I Comuni hanno comunque la facoltà in questo caso di stabilire limiti inferiori a quelli previsti dal decreto, sulla base della propria capacità impiantistica effettivamente disponibile nel proprio territorio (o dell'Ato). Norma, contenuta nel comma 5 dell'articolo 3, che tuttavia appare ridondante tenuto conto che già le disposizioni specifiche sull'assimilazione quantitativa chiarivano che i limiti fissati fossero il livello massimo applicabile dai Comuni.
Nel caso di superamento delle soglie quantitative, le imprese interessate, possono richiedere comunque al Comune l'assimilazione dei rifiuti, il quale valuta se accogliere o meno la richiesta. Quindi, in questo caso, non si tratta di un contratto di natura privatistica tra l'impresa ed il gestore comunale, come potrebbe accadere per i rifiuti non assimilati, ma di far rientrare i rifiuti nell'ambito del servizio pubblico di raccolta.

Conclusioni
Le norme commentate come accennato restringono notevolmente il campo di assimilazione dei rifiuti, costringendo gli enti ad attente riflessioni sia sull'organizzazione e sull'estensione dei servizi e sia sull'impatto futuro sul prelievo tariffario. In particolare, per quest'ultimo, la contrazione delle superfici tassabili delle attività economiche determinerà inevitabilmente un aggravio per le utenze domestiche, che si vedranno caricate di buona parte dei costi fissi del servizio che in precedenza erano ripartiti tra più utenze. Costi che difficilmente avranno una contrazione proporzionale alla riduzione delle utenze non domestiche servite, proprio perché connessi all'impianto e alla struttura del servizio e poiché inclusivi di una buona parte dei costi del personale impiegato nelle aziende che erogano il servizio. Sotto questo profilo è senza dubbio da valutare se sia corretto escludere del tutto dal prelievo numerose utenze non domestiche, sia perché, come più volte ribadito dalla Corte di cassazione, il servizio di raccolta dei rifiuti è un servizio di interesse generale al cui mantenimento tutti devono concorrere e sia perché tra i costi fissi sono inclusi anche i costi della raccolta dei rifiuti esterni e della pulizia delle strade, di cui beneficiano senza dubbio tutte le utenze comunali.
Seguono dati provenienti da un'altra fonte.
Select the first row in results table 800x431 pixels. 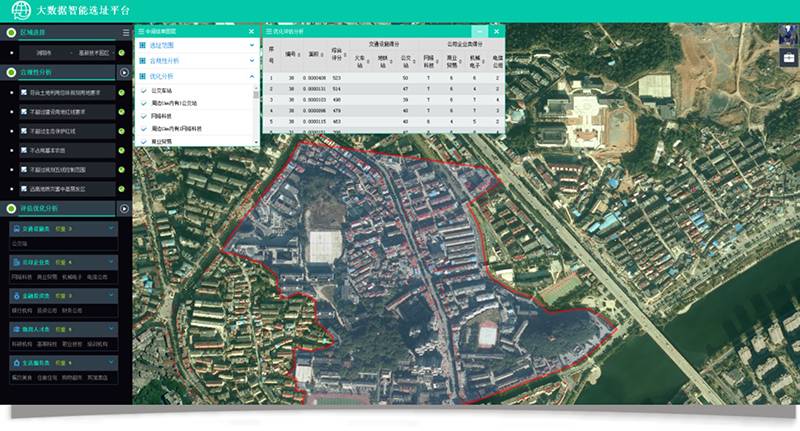(x=380, y=77)
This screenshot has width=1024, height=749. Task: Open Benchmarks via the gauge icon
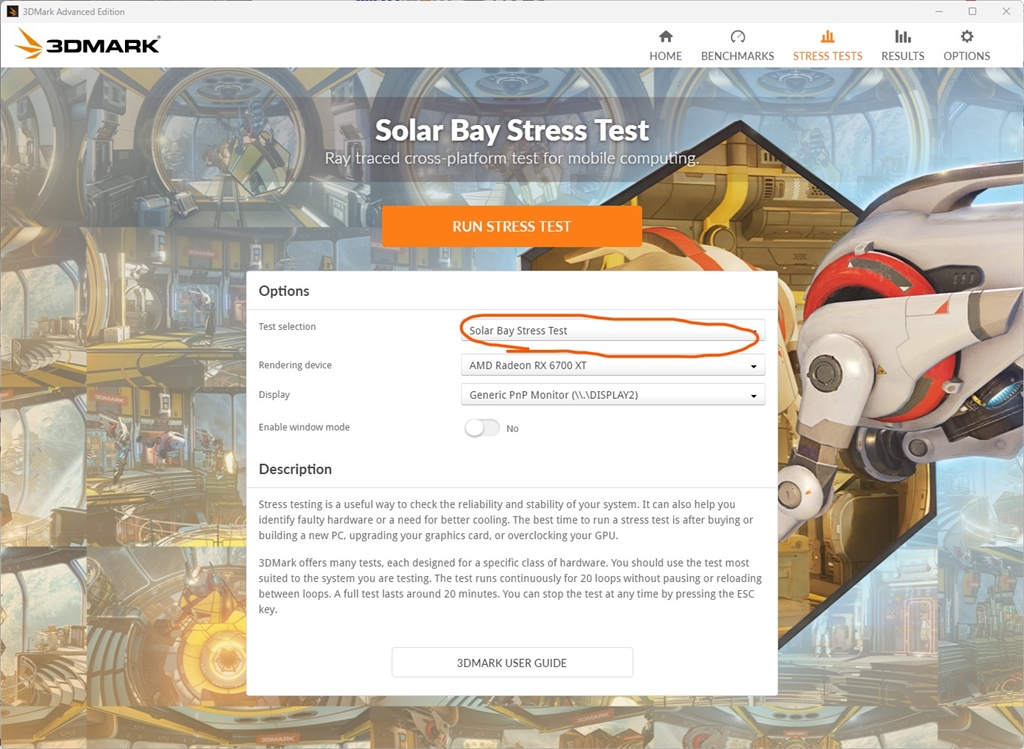click(737, 37)
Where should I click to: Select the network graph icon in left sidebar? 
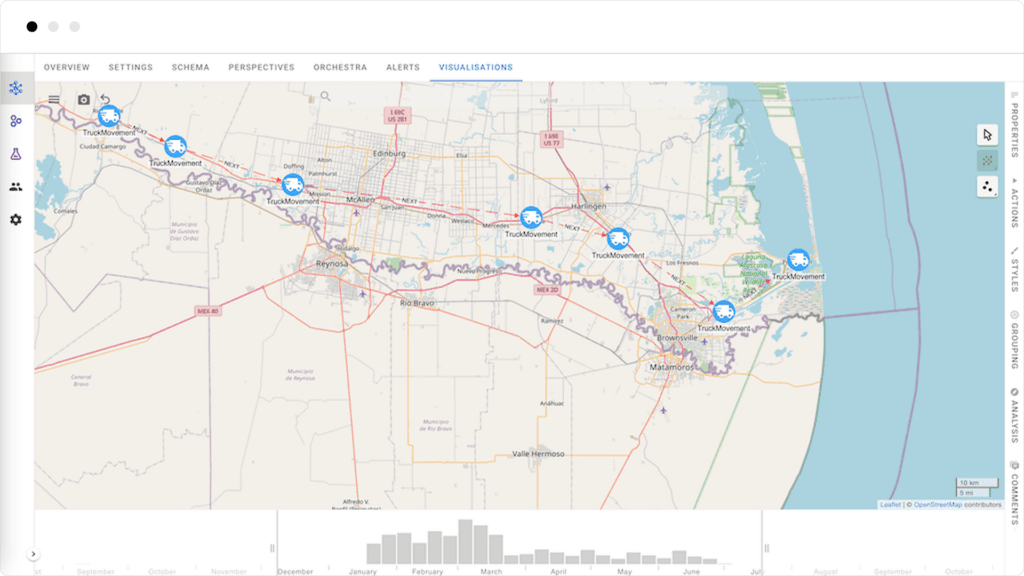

Per fortuna la questione potrà essere ponderata in un congruo termine. Il decreto infatti consente ai comuni l'adeguamento delle proprie regole di assimilazione dei rifiuti fino alla conclusione del secondo anno successivo all'entrata in vigore dello stesso, con decorrenza degli effetti dall'anno solare ancora successivo. Ciò vuol dire che, ammesso che il decreto entri in vigore entro la fine del corrente anno, se ne parlerà con la Tari dell'anno 2020.